2022-10-31 09:10:29.339124: E tensorflow/compiler/xla/service/gpu/gpu_conv_algorithm_picker.cc:245] Device: NVIDIA A100-SXM4-40GB
2022-10-31 09:10:29.339135: E tensorflow/compiler/xla/service/gpu/gpu_conv_algorithm_picker.cc:246] Platform: Compute Capability 8.0
2022-10-31 09:10:29.339145: E tensorflow/compiler/xla/service/gpu/gpu_conv_algorithm_picker.cc:247] Driver: 11080 (520.61.5)
2022-10-31 09:10:29.339155: E tensorflow/compiler/xla/service/gpu/gpu_conv_algorithm_picker.cc:248] Runtime: <undefined>
2022-10-31 09:10:29.339172: E tensorflow/compiler/xla/service/gpu/gpu_conv_algorithm_picker.cc:255] cudnn version: 8.6.0
2022-10-31 09:10:29.444706: E tensorflow/compiler/xla/service/gpu/buffer_comparator.cc:731] Difference at 0: 28848 vs 25408
2022-10-31 09:10:29.444765: E tensorflow/compiler/xla/service/gpu/buffer_comparator.cc:731] Difference at 1: 28736 vs 25296
2022-10-31 09:10:29.444777: E tensorflow/compiler/xla/service/gpu/buffer_comparator.cc:731] Difference at 2: 29280 vs 25760
2022-10-31 09:10:29.444786: E tensorflow/compiler/xla/service/gpu/buffer_comparator.cc:731] Difference at 3: 29456 vs 25904
2022-10-31 09:10:29.444801: E tensorflow/compiler/xla/service/gpu/buffer_comparator.cc:731] Difference at 4: 28816 vs 25376
2022-10-31 09:10:29.444817: E tensorflow/compiler/xla/service/gpu/buffer_comparator.cc:731] Difference at 5: 28928 vs 25488
2022-10-31 09:10:29.444826: E tensorflow/compiler/xla/service/gpu/buffer_comparator.cc:731] Difference at 6: 29488 vs 25920
2022-10-31 09:10:29.444837: E tensorflow/compiler/xla/service/gpu/buffer_comparator.cc:731] Difference at 7: 29408 vs 25840
2022-10-31 09:10:29.444846: E tensorflow/compiler/xla/service/gpu/buffer_comparator.cc:731] Difference at 8: 29728 vs 26096
2022-10-31 09:10:29.444855: E tensorflow/compiler/xla/service/gpu/buffer_comparator.cc:731] Difference at 9: 29968 vs 26320
2022-10-31 09:10:29.444945: E tensorflow/compiler/xla/service/gpu/gpu_conv_algorithm_picker.cc:612] Results mismatch between different convolution algorithms. This is likely a bug/unexpected loss of precision in cudnn.
%cudnn-conv-bw-filter.17 = (f16[3,3,2,16]{2,1,0,3}, u8[0]{0}) custom-call(f16[3200,2,58,64]{1,3,2,0} %bitcast.425, f16[3200,16,58,64]{1,3,2,0} %add.6050), window={size=3x3 pad=1_1x1_1}, dim_labels=bf01_01io->bf01, custom_call_target="__cudnn$convBackwardFilter", metadata={op_type="Conv2DBackpropFilter" op_name="gradient_tape/markup_network/conv2d_8/Conv2D/Conv2DBackpropFilter" source_file="/usr/local/lib/python3.10/dist-packages/keras/optimizers/optimizer_v2/optimizer_v2.py" source_line=510}, backend_config="{\"conv_result_scale\":1,\"activation_mode\":\"0\",\"side_input_scale\":0}" for eng39{k12=46,k13=1,k14=0,k15=0,k17=47,k2=11,k6=0,k22=0} vs eng9{k14=4,k23=0,k2=1,k18=1,k13=0}
wnojopra commented 1 year ago

Hi @rivershah ,

At this time the lifesciences API is still limited by what COS supports.

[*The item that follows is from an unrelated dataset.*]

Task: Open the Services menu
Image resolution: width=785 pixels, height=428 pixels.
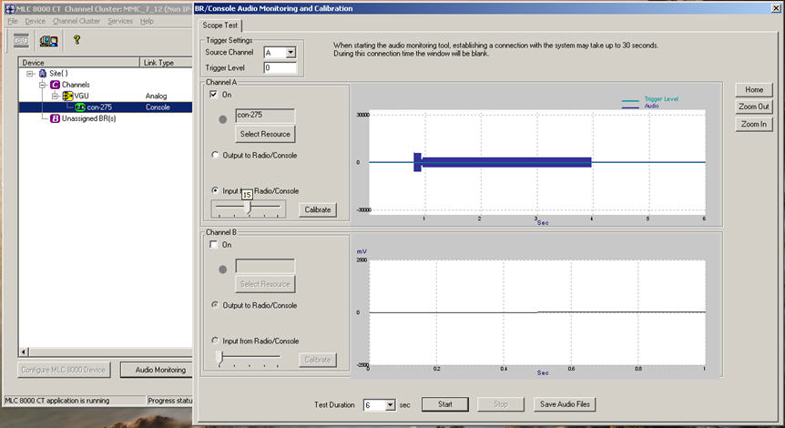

That being said, I do recommend following up on this thread (and perhaps even starting a new post in gcp-life-sciences-discuss). I do think it'd be valuable information to the team if they were made aware of the specific features you're missing out on due to the lag.

carbocation commented 7 months ago

I'm going to close this issue since I opened it and it is stale.